New, Very Interesting CD Transport


On John Darko's website today we learn of the brand new Shanling ET3 CD Transport. And for $729 USD it looks really capable. Top loading with Philips SAA7824 drive. AES/EBU, coaxial, TOSLINK and I2S digital outputs. Plus Wifi and Bluetooth. USB to connect to a external HD and built in upsampling, too. It even will output digital to USB for connection to a DAC but not with upsampling.

Here's the skinny:

https://darko.audio/2023/06/shanlings-et3-cd-transport-comes-with-two-twists/

128x128Ag insider logo xs@2xcreativepart

I too once used an LG BluRay player as a transport, then the ever popular Onkyo 7030 CDP. Both sounded blah but I was willing to believe it was just the CD medium.

I heard someone raving about CD Transports and as luck would have it someone local was selling a Cambridge Audio CXC Transport. So, I could find out for myself immediately. WOW, eye opening improvement. Not subtle at all.

Suddenly, the 800 CDs in my attic became a playground of new/old discoveries. 300 of which have made it into my listening room. Now I wish I had not given away all those CD Racks.

I heard other great reviews of the Audiolab CDT6000 in the same price range as the CXC. So, taking a bit of a risk I bought a used one of those, too. I really like the CXC but the CDT6000 is just that little bit better.

These two models are on the used market for between $300 and $400. You owe it to yourself to try one - don't be a bits is bits guy proud of his $16  purchase on eBay. Don't be someone with zero actual knowledge how good your CDs can sould and then tell others that it's crazy to spend more on something designed to do a much better job doing a single job as perfectly as possible.

I didn’t mean CDs don’t spin at differing rates - but a constant velocity as you mentioned. A different velocity from SACDs and Video disc playback. The drive is optimized for Redbook playback. The laser is optimized for Redbook playback. The power supply is optimized for the CLV of Redbook playback.

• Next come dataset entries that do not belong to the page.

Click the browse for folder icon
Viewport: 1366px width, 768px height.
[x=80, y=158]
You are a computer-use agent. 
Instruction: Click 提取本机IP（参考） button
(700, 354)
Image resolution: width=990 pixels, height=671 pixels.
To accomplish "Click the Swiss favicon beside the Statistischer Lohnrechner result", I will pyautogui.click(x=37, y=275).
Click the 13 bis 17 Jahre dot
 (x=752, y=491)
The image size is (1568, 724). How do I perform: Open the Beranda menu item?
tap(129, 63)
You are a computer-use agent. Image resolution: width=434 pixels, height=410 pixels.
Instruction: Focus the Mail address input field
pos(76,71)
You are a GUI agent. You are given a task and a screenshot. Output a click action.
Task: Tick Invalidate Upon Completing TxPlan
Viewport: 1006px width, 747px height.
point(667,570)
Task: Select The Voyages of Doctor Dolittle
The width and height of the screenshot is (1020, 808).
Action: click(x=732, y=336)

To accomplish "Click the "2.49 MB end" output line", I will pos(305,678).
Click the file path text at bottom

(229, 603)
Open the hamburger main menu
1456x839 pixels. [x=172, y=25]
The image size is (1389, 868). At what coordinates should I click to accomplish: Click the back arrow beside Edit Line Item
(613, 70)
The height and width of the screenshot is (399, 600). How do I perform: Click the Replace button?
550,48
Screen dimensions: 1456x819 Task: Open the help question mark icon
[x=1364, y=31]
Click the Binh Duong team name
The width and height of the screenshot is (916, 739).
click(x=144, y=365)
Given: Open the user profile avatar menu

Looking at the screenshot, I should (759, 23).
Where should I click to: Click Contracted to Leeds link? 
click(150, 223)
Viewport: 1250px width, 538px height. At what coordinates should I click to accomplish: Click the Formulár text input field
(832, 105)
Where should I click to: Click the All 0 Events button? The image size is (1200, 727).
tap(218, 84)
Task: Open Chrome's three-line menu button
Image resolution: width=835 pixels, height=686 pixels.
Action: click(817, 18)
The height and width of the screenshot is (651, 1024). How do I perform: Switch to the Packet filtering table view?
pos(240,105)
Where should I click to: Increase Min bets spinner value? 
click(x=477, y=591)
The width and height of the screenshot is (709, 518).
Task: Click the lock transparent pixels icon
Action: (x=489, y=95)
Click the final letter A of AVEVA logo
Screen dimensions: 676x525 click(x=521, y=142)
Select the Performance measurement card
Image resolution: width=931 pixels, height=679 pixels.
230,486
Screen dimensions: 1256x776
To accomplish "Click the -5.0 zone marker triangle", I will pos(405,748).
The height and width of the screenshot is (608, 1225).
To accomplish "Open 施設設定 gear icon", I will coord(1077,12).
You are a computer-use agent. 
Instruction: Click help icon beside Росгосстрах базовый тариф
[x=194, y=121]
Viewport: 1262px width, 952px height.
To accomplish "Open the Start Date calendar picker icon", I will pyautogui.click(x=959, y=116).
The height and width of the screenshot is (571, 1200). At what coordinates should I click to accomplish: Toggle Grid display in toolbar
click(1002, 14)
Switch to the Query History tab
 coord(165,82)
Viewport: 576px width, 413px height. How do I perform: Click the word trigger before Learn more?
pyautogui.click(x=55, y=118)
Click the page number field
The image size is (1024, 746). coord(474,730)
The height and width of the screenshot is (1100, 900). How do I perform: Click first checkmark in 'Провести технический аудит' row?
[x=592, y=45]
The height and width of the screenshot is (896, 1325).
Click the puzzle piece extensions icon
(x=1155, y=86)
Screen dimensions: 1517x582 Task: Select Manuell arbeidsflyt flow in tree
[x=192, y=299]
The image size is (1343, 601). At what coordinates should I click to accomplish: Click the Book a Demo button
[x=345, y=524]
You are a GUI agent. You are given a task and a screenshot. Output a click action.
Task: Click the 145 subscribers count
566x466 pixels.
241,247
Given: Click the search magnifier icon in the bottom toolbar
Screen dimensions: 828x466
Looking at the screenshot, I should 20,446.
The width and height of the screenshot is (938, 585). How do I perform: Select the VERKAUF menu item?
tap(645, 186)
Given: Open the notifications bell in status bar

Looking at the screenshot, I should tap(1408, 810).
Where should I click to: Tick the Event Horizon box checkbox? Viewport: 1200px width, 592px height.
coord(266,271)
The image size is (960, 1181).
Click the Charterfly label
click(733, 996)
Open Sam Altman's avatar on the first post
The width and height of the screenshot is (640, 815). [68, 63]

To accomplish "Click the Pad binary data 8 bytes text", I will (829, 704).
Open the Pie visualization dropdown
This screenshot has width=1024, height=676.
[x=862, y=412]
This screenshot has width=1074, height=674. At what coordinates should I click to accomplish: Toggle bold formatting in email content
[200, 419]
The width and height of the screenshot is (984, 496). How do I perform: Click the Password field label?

I didn’t say DSD wasn’t a plus as a format. Just that when you are working at Redbook optimization the multiple lasers, tracking angle, speeds and extra cost are not a plus to include a SACD dirve in a Redbook CD Transport.

@creativepart 

I heard other great reviews of the Audiolab CDT6000 in the same price range as the CXC. So, taking a bit of a risk I bought a used one of those, too. I really like the CXC but the CDT6000 is just that little bit better.

These two models are on the used market for between $300 and $400. You owe it to yourself to try one - don't be a bits is bits guy proud of his $16  purchase on eBay. Don't be someone with zero actual knowledge how good your CDs can sould and then tell others that it's crazy to spend more on something designed to do a much better job doing a single job as perfectly as possible.

Salient points. I know that some listeners report  hearing no difference between a very cheap player/transport and  higher end versions. If that is their  experience, who am I to argue with them ? They  have  saved themselves considerable money. This just has not been the case in my experience. Consistently  better built, better engineered and designed CD transports sound significantly better in my listening experience.

I have also observed (As cited above)  that the higher quality better sounding  transports are dedicated CD only rather than a jack of all trades multi format approach. So again, it depends on what someone is trying to accomplish.

Charles

Looks nice for the price compared to the competition by Cambridge, Audiolab and Pro-Ject.

In a interesting sort of way it reminds me of an ’upgraded’ portable CD player with much better chassis and internals.

I like it.

Bits are bits. Wires are wires. No difference in the sound of any turntable(s) because they all just spin an album. Someone stated a Sony Walkman portable CD player running on batteries is the best CD player for his audio system. All amps sound the same. What’s the truth, who knows?... we just take the ride.